Yunior García Aguilera, dramaturgo cubano Foto © Cortesía del entrevistado

Dramaturgo Yunior García: En Cuba nos hemos acostumbrado a simular

No aprende a curarse una nación que rehúsa conocer del mal y sus heridas. José Martí

Más que una entrevista, le pedí al destacado dramaturgo cubano Yunior García Aguilera, que -como joven de 38 años- conversáramos acerca de lo humano y lo divino, en el presente panorama político-social de Cuba, sobre el sempiterno y trágico devenir de la nación que nos es común.

En su rol de intelectual inconforme con casi todo lo que atañe al mismísimo proceso creativo —dado el impacto individual que representa—, Yunior no se cansa de plantear sus pareceres en cuanto debate público se habilite o urda espacio en donde verter desasosiegos.

La voz del dramaturgo holguinero trascendió en 2016 a la famosa Radio bemba, cuando formuló, en una reunión en su provincia, algunas preguntas incómodas al poder, representado allí en la máxima figura partidista del territorio, palabras que nunca fueron bien acogidas. Pero ya dichas, no habría necesidad de seguir las trayectorias —a veces erráticas— de los responsables de que tales planteamientos obtuviesen siquiera una respuesta, pues hay soluciones que solo las brinda el puñetero tiempo.

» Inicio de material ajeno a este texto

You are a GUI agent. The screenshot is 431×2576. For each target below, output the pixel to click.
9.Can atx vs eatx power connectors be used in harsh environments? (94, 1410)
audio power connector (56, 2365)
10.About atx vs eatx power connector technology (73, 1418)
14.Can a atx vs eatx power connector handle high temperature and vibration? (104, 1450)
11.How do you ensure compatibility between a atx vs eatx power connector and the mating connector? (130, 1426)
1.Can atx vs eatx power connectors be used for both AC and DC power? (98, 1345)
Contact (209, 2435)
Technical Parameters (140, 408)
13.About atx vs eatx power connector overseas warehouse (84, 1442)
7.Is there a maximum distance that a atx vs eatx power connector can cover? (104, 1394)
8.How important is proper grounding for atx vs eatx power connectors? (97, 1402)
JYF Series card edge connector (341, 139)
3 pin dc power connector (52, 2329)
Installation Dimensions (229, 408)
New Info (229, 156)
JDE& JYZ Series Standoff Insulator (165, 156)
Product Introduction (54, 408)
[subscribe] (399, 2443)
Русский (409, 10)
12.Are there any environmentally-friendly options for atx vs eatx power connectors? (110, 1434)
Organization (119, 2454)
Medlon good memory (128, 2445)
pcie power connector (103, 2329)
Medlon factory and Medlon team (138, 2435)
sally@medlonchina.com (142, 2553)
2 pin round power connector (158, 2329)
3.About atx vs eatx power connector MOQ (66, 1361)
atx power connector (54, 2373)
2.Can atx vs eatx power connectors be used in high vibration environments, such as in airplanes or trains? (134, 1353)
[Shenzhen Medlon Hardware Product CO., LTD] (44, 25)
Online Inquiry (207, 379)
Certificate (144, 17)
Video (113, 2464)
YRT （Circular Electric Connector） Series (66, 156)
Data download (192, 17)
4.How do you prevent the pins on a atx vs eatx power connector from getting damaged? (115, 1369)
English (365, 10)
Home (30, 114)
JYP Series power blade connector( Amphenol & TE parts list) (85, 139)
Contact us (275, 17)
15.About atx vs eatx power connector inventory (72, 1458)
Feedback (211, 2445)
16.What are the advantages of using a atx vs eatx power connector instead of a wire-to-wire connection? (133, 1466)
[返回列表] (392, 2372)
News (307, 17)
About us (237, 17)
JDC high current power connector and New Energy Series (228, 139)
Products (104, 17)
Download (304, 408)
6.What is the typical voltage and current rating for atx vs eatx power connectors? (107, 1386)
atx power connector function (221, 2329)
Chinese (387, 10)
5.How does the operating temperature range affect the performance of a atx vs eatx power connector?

Yunior ha sido parte activa —como actor y creador egresado de una hornada singular e irreverente, signada bajo la lucidez de unos textos que se mofaban con gracejo y desparpajo del elitismo academicista de cualquiera, hasta de Eugenio Barba— y de cierta dramaturgia meridiana para con su generación que desmontaban el paralelismo del arte en su trasladación a la escena tal cual; sin loas, tergiversaciones, ni florituras; y en forma de ejercicio contemporáneo al que algunos criticones catalogan como “la mentira feliz”.

Propuse a Yunior que —por cuestión de brevedad— respondiera a tres preguntas. No pretendía que el lector se aburriera con lo que ya conoce de su extensa obra, triunfos, y tropiezos constantes.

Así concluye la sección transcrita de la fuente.